Written By Rabia Nishat
Right, so before jumping in head first, into this topic, just a quick disclaimer. All opinions within this blog are solely my own, thus please do not be offended by any of the remarks made within this piece, as this is quite a personal piece, I thought I’d clear that up from the outset. Rightio! Now that’s done, let’s delve into this.
Sisterhood and Misterhood
First thing’s first, being part of an Ummah opens doors of opportunities to us all. From bake sales to charity dinners, from business opportunities, to play dates for our kids, we bond over surprising differences as well as similarities. A huge huddle of people supporting each other through the highs and lows of their lives and making sure that not one person feels isolated. The sad reality of life today is that many people, especially those that are being bullied, new mothers and the elderly feel disconnected from reality as they simply don’t have that human interaction. After all what makes us human are our emotions, but what’s even more important is using those emotions to convey messages to others, and that shouldn’t be a rarity, but sadly it is.
In fact, coming to a personal story of my own, I quite recently felt rather anxious for an exam of mine. I was so nervous, that I felt very queasy, and uneasy, scared and alone. All these emotions were whirling around in my head, but since I was on a bus, with none of my friends around me, I wasn’t quite sure who to talk to, or how to explain my situation. It wasn’t until a lovely old lady came and sat right beside, and we simply said nothing for a good 10 minutes. I guess her motherly instincts kicked in when she saw me in my awful state. It didn’t take long for me to blurt out what was going on in my head, and she was not only so calm but reassuring, jokey and warm-hearted. Her advice was simple but delivered with love. Perhaps what made the most difference was the fact that she believed in me when I felt most vulnerable, and that belief was what changed my mindset, and made me feel brave about taking that exam (which went well! Alhumdullilah).
Airiness and Wariness
However, in every ocean, you do find a pebble trying to rebel against the tide, and unfortunately,
sisterhood is the same. Accepting that we’re human means accepting that we have flaws, that we make mistakes, that we can be careless. Yet, at the same time, actively seeking to expose others for who we ‘think’ they are is never a good idea, both for our wellbeing and the wellbeing of our fellow brothers, sisters, friends and family. We often forget that progress is subjective and can take time. It’s all too often the case that when people return to their faith after years of departing ways, feeling depressed, and alone, they seek comfort and joy in the people that surround them. But, stepping into this circle often comes with ‘strings attached’. We make ‘one size fits all’ rules, constantly picking on petty things, distracting and deterring others from their path to forgiveness, driving people away from the place they call home, back into a cycle of anxiety. It usually comes down to the way we dress, the way we pray, the way we love, laugh, talk, smile, and simply…are. A community celebrates inclusivity, not exclusivity and we have to work hard on empowering others. From businesses to charities and from friends to family.

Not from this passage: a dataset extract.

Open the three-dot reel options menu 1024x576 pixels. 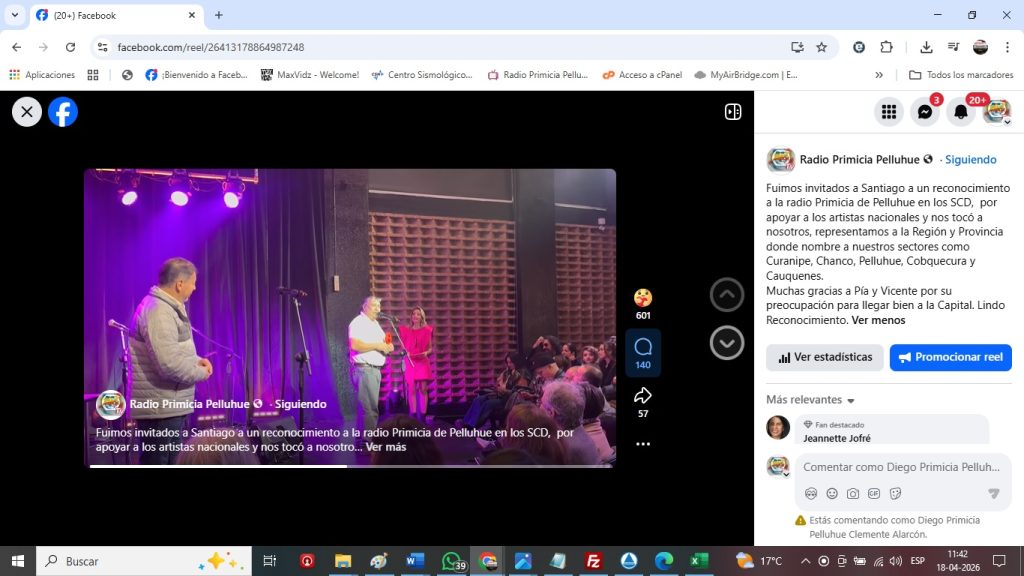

With this comes another warning, of being wary. Surrounding ourselves with negative energy or subjecting ourselves to negative situations can never be healthy for our mindsets, nor our body. This is why it’s extremely important to be careful of people who are weighing you down. In a world where being a unique individual is what matters the most, being part of a herd and following others can never be a recipe for success. Whilst challenging yourself and broadening your interests is not only desirable but an asset, it’s also essential to cut yourself loose from those who do not wish to see you succeed, no matter what environment that may be in.
Sadly, all too often sisterhood or brotherhood are used as labels for manipulating others.
They make ask for your business model or stay in contact with you for personal gains, rather than for objective gains. Which is why it’s all the more important to love unconditionally whilst you have the chance, but nonetheless retain the ability to say the all-important ‘no’ when you feel pressurised into pleasing others. The best way to sum it up is about learning to love yourself the most.
So you may be sat there thinking, what’s the conclusion to my rant? In essence, life is too short to forgo opportunities for development so we should grasp then whilst we can, but not at the expense of others. And whilst there are pockets of communities all over the country, and even the world(!) catering to people of all different backgrounds, we must reach out to those whose voices go unheard. After all, sisterhood is all about finding your feet in midst of a jungle, and that jungle may as well be this funny old thing we refer to as ‘life’.